The Australian Federal Police (AFP) and international law enforcement agencies have joined forces to disrupt the “world’s most harmful ransomware”, resulting in multiple server takedowns and arrests.
In an international investigation titled ‘Operation Cronos’, law enforcement agencies from 10 countries banded together to disrupt the criminal operations of LockBit, a ransomware group which the AFP notes has caused “billions of dollars’ worth of harm across the globe” since first emerging in 2019.
Led by EU law enforcement agency Europol, the months-long operation has resulted in the compromise of LockBit’s primary platform, as well as the takedown of some 34 servers in Australia, US, UK and multiple European nations.
“Cyber crime is not restricted by borders and tackling this crime type requires a united, global response from law enforcement,” said AFP assistant commissioner Scott Lee.
“This latest takedown is yet another example of the powerful outcomes that can be achieved through a united law enforcement front.”
As reported by Europol, the UK's National Crime Agency (NCA) has taken control of the technical infrastructure which “allows all elements of the LockBit service to operate”, as well as its dark web leak site which has historically hosted the stolen data of ransomware victims.
The operation also saw law enforcement freeze over 200 cryptocurrency accounts allegedly owned by the ransomware group, effectively disrupting the group’s ability to yield its criminal profits.
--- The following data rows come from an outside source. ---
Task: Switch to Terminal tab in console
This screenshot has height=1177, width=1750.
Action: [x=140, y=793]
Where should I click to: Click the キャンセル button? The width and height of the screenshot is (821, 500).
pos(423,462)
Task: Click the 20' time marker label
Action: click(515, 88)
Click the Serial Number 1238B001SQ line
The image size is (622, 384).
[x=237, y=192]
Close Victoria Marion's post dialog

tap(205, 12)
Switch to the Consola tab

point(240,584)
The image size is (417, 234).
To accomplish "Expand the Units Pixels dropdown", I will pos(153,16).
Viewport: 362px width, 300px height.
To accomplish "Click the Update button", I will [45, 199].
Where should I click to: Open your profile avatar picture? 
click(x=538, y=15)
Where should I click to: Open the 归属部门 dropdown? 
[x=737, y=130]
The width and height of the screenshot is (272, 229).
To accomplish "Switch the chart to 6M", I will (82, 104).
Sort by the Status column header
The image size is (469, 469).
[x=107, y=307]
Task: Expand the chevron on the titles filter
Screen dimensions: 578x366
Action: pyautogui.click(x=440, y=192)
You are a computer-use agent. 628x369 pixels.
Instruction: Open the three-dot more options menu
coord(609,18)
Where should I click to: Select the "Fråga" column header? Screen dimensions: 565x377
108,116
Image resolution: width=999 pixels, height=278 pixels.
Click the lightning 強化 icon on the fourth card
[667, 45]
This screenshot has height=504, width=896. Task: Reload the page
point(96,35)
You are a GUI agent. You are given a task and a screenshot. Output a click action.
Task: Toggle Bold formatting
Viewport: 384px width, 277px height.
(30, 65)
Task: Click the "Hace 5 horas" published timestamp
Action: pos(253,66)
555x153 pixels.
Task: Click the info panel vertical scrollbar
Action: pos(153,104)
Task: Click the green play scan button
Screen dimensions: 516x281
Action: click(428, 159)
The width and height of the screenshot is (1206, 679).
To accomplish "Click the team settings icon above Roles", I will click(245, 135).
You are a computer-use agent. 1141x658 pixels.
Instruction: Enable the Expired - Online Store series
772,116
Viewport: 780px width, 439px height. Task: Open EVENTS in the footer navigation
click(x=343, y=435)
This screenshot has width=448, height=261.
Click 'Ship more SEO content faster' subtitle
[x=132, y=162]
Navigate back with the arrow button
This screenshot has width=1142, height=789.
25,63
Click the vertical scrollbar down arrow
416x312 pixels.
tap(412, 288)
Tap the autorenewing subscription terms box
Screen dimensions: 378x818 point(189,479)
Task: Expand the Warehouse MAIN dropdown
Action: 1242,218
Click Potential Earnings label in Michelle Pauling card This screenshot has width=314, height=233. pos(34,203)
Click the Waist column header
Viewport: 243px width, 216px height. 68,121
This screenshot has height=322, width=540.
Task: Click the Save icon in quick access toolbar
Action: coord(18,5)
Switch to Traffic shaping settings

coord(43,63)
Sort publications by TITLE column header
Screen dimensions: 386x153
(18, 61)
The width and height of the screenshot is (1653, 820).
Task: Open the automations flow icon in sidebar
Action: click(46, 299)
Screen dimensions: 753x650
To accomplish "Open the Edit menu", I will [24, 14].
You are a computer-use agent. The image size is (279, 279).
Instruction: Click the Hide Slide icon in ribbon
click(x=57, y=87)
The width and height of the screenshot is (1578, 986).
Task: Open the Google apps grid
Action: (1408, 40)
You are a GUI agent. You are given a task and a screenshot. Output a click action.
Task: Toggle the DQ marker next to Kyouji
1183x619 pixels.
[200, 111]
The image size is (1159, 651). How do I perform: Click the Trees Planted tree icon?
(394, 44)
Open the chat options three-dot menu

Meanwhile, France’s National Gendarmerie, one of the nation’s law enforcement forces, has arrested two alleged LockBit actors in Poland and Ukraine – with a further three arrest warrants and five indictments issued by US and French law enforcement.
According to the AFP and Europol, authorities have obtained a “significant amount of data” since the investigation started – which will be used to support the ongoing operation while targeting both the leaders of the group as well as “developers, affiliates, infrastructure, and criminal assets” linked to its illicit activities.
“Further arrests across the globe are expected,” the AFP said.
Authorities were able to place this message on the LockBit site. Photo: Supplied
Big win against LockBit’s global rampage
Europol describes LockBit as the “world’s most harmful ransomware” – which is unsurprising given the criminal gang’s track record over the last four years.
Functioning as a “ransomware-as-a-service” or RaaS product – which enables cyber criminals to purchase and deploy ready-made ransomware with little tech skills or knowledge – LockBit has caused billions of dollars in harm globally, including millions to Australian individuals and businesses.
The ransomware group has unrelentingly targeted schools, medical facilities, businesses and government entities across the globe – often causing significant service disruptions in the process.
Last year, the UK’s leading mail delivery service, Royal Mail, suffered a cyber incident which saw international shipping grounded after its machines were infected by a prominent strain of LockBit ransomware.
Months later, the group claimed an attack against insurance company Managed Care of North America Dental – with hackers reportedly able to “see and take copies” of some personal information across 8.9 million patients.
And in January this year, Chicago-based children’s hospital Saint Anthony Hospital was threatened with an approximate $1.37 million (US$900,000) ransom as LockBit threatened to release patient records onto the dark web.
Domestically, the most recent statistics reported by the Australian Cyber Security Centre show from 1 April 2022 to 31 March 2023, LockBit made up 18 per cent of reported Australian ransomware incidents.
LockBit’s long-running string of attacks is expected to slow significantly following the joint effort of Operation Cronos, with known victims receiving further support and resources from participating agencies.
The Japanese Police have notably developed a multi-language decryption tool designed to recover files encrypted by one of LockBit’s leading ransomware strains, while the NCA has obtained over 1,000 decryption keys which it plans to use in assisting known UK-based victims in coming weeks.
Furthermore, with a significant portion of its infrastructure now under control by authorities, more than 14,000 accounts linked to LockBit have been identified and referred for removal by law enforcement.
“This investigation has not only taken down the world’s most prolific ransomware group, but also damaged the group’s reputation and credibility beyond repair,” said Lee.